For many though this change represents an opportunity. A chance to return to more transparent, less intrusive, first-party marketing techniques like sales data and email addresses. And as Dicker said on the Insider panel last week, the Post is investing heavily in these areas: 

We’re building products that allow marketers to be able to reach audiences in a very privacy-first way through context and consumption. We’re building new functions to be able to relay data back to marketers.

Jarrod Dicker, VP of Commercial Technology, The Washington Post

“We’re seeing this as an opportunity,” said Dicker. “That is both in terms of the investments we’re making on the Post and also how we represent all of our Zeus partners, which is now at 200+ publishers. And this isn’t necessarily an apples to apples comparison, but I like to draw the analogy of what we were confronted with back in 2010, when publishers had a lot of direct relationships with advertisers from the creative all the way down to the targeting, to literally how campaigns were bought.”   

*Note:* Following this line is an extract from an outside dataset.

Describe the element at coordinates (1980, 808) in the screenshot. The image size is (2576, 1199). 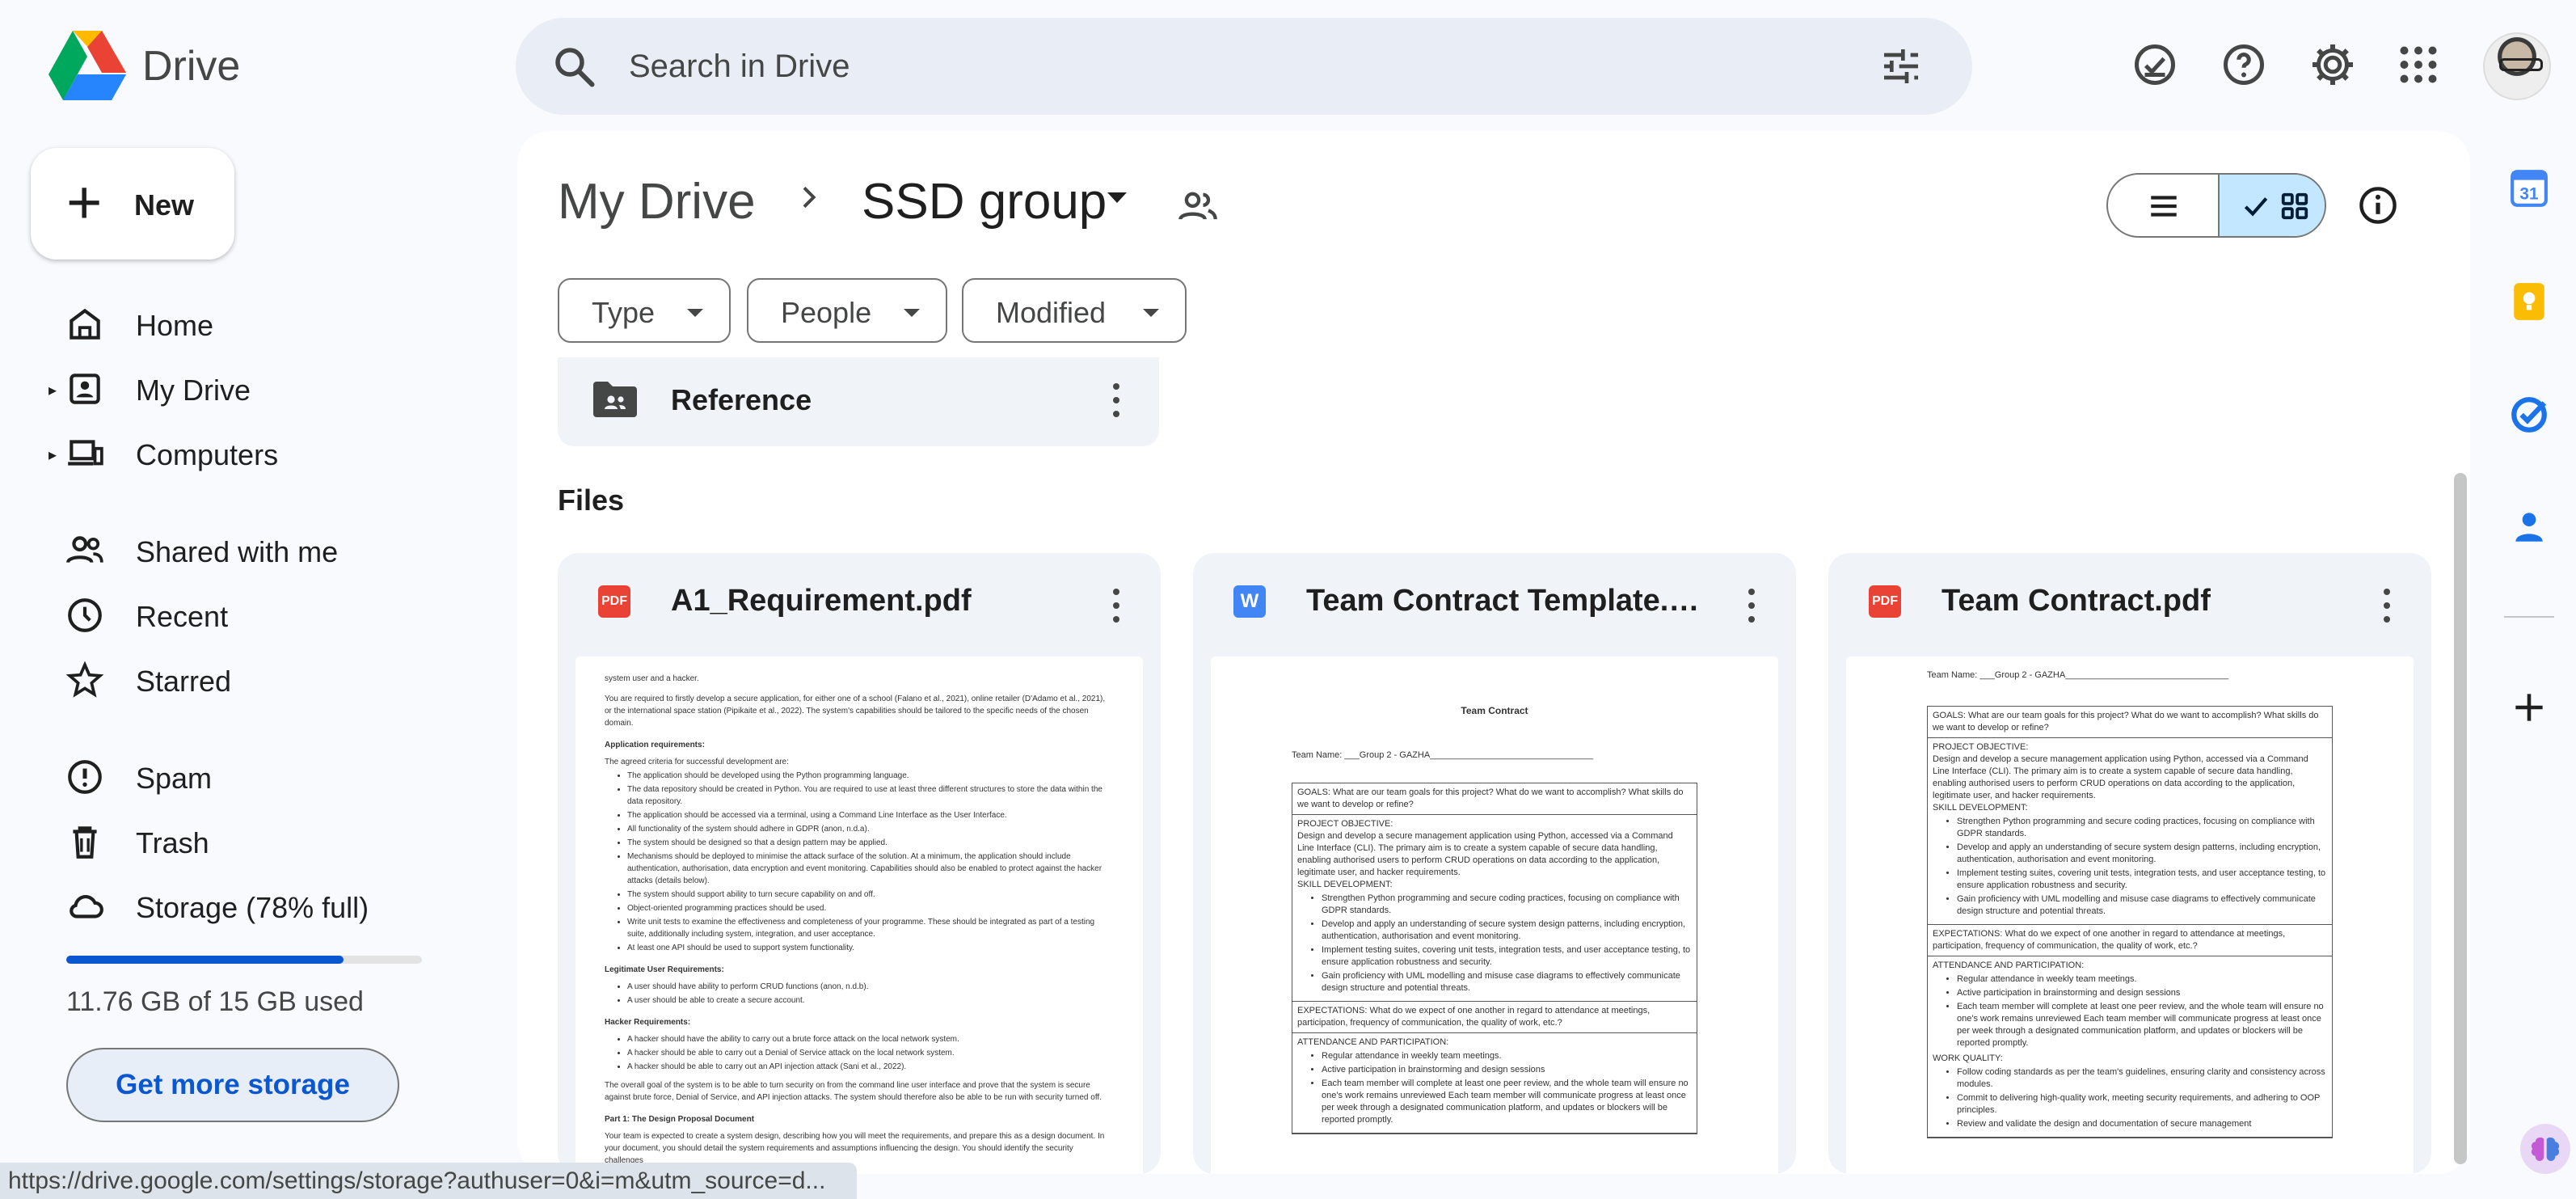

“At that time, publishers really started to see momentum in more of the open space and decided to opt into the scale game. Of course, depending on which publisher perspective you’re speaking from, you can deem whether or not that was a good decision… But net-net that moment and that choice was basically a forfeiture of that relationship. Because it kindof moves the client-publisher relationship from the content and the context to the audience. And of course, in that sort of instance that sort of audience can be targeted and found cheaper elsewhere, rather than going directly to a publisher. So we really see this as an opportunity to bring that relationship back.” 

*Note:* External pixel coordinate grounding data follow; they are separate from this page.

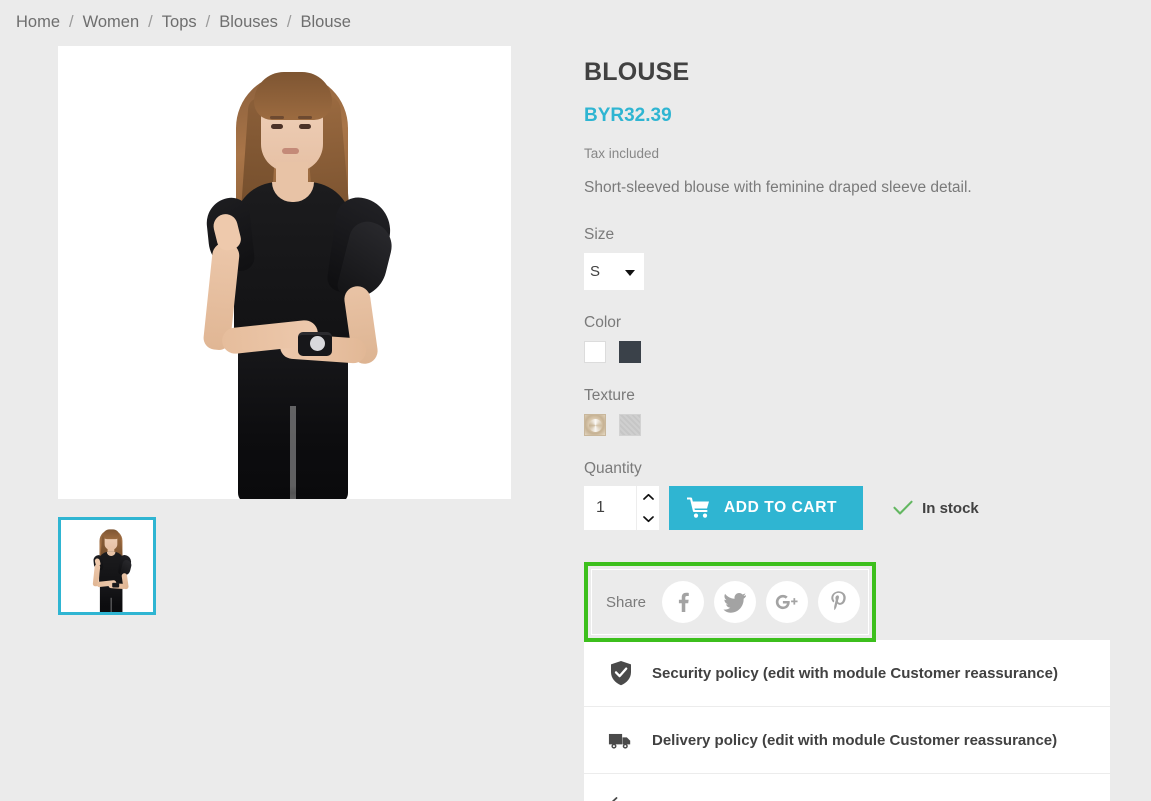 The image size is (1151, 801). I want to click on twitter-icon, so click(735, 603). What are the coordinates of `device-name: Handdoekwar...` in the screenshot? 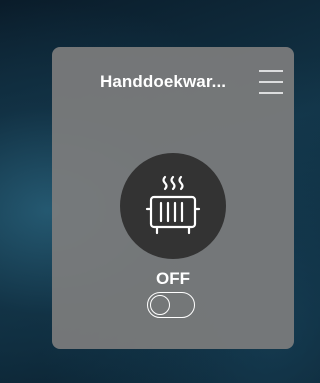 It's located at (164, 82).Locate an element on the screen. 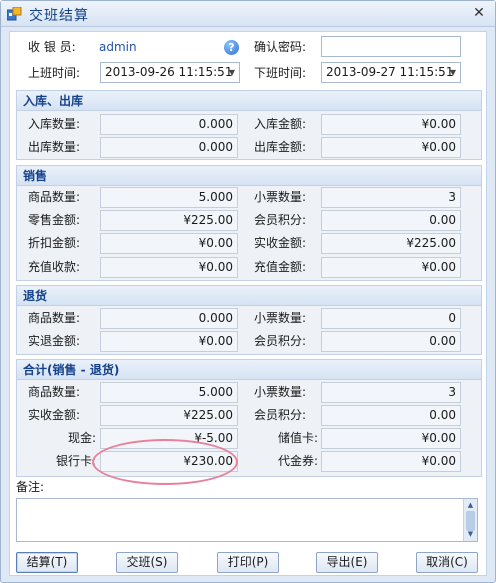 The height and width of the screenshot is (583, 496). cancel-button: 取消(C) is located at coordinates (447, 562). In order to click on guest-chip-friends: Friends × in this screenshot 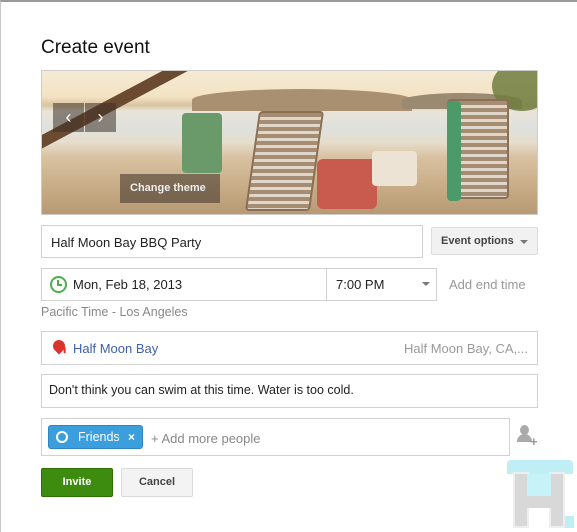, I will do `click(96, 437)`.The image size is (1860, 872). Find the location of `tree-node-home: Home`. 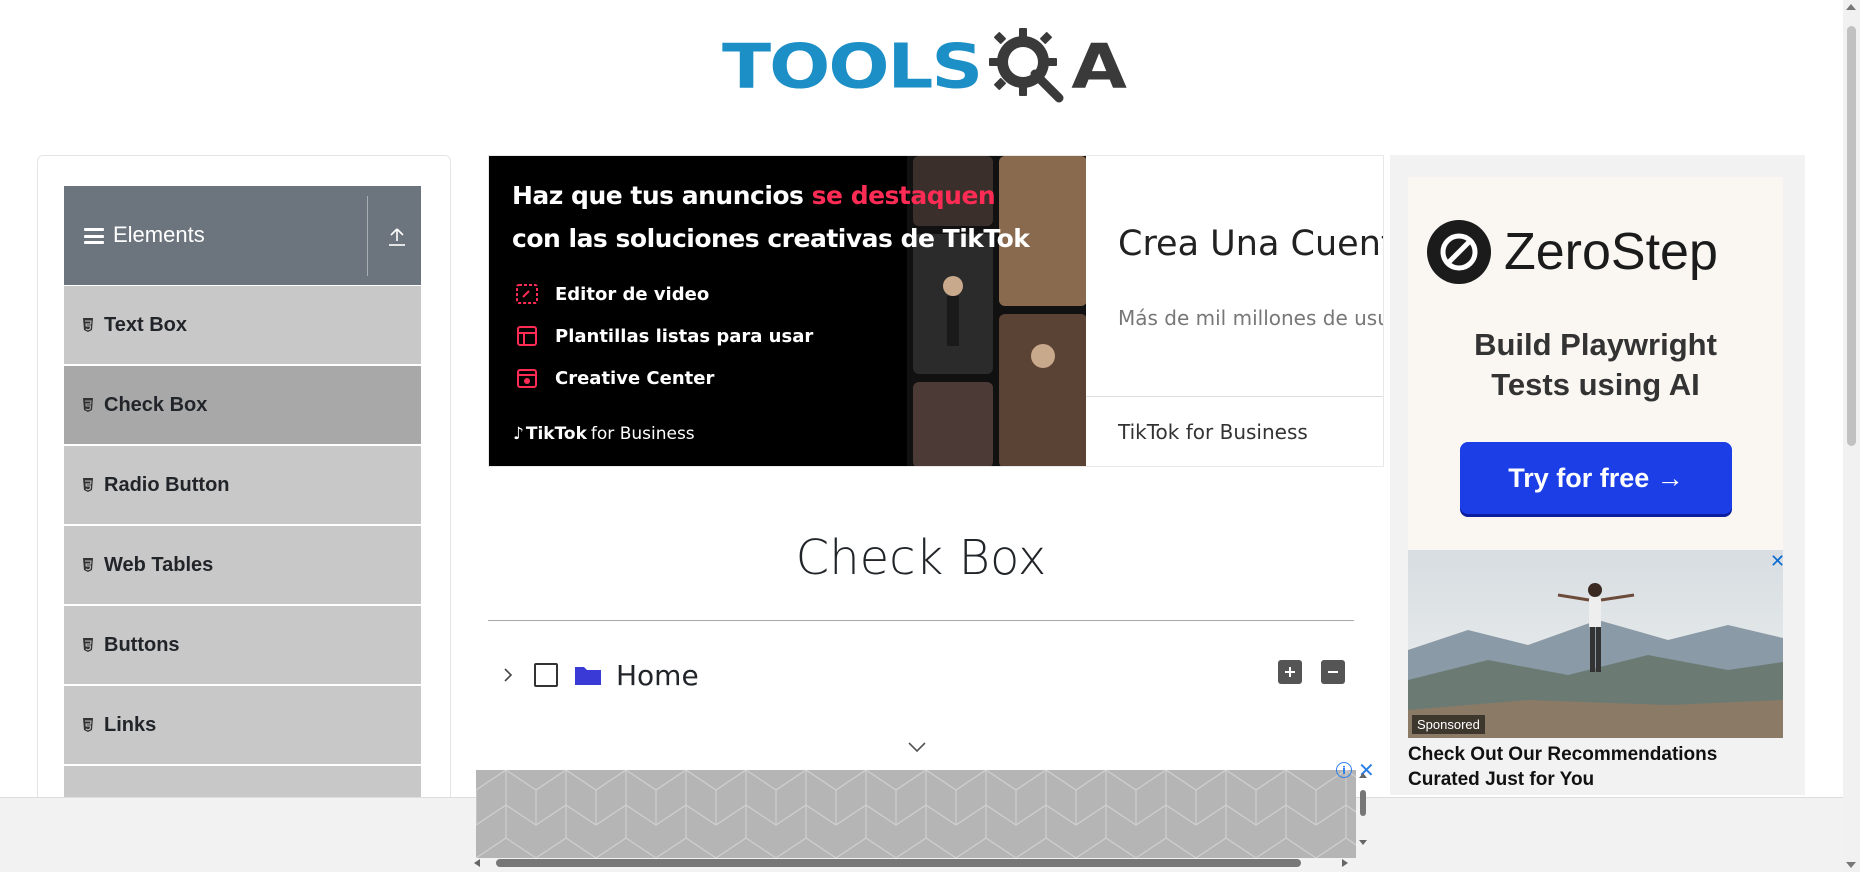

tree-node-home: Home is located at coordinates (598, 675).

For the commercial technology lead, publishers remain well placed to take advantage of the return to a cookieless environment.

“We’ve seen trends over the past few years where [the client-publisher] relationship has been growing: more focussed on direct, more focus on unique products even beyond branded content, but how we target, how we understand consumption. Publishers have a unique advantage in this next phase because consumption data is something that we’ve always deeply understood – we know what type of content users prefer, how they navigate through sites, and all of this can be worked out without ever having to know a user’s identity. 

“So we’re investing very heavily in that. We’re building products that allow marketers to be able to reach audiences in a very privacy-first way through context and consumption. We’re building new functions to be able to relay data back to marketers. And the unique angle I’d say we have is that we treat The Washington Post as a kind of beta lab for experimentation. Because we’re trying to prove that it works and we want to be able to put hard data against that to show what does.” 

Also on the panel, hosted by Senior Reporter Lauren Johnson, were: 

  • Michelle Hulst, Chief Operating Officer at The Trade Desk
  • Ellie Bamford, VP & Head of Media at R/GA
  • Lung Huang, Head of Growth Solutions at Mars Petcare

And the latter had this to say from an advertiser’s perspective: 

“I think as advertisers, we’ve kindof been building towards this,” said Huang. “Looking back, it really started with people based marketing, and that fundamentally isn’t going to change. But what is going to change is the anonymous and non-transparent way in which consumers are begin tracked. And I think this is one of those moments where we’re going to evolve.”

“As for the upcoming Apple changes I looked it up, the iPhone came out in 2007, so this is a 14 year industry of mobile marketing! I think we tend to forget this and so for many of us on the advertising side I think that we just have to be a participant. There’s no longer a case for us just sitting back and letting one company solve all of our needs. We’re going to really have to be an active participant around the consumer, and our customer’s journey.”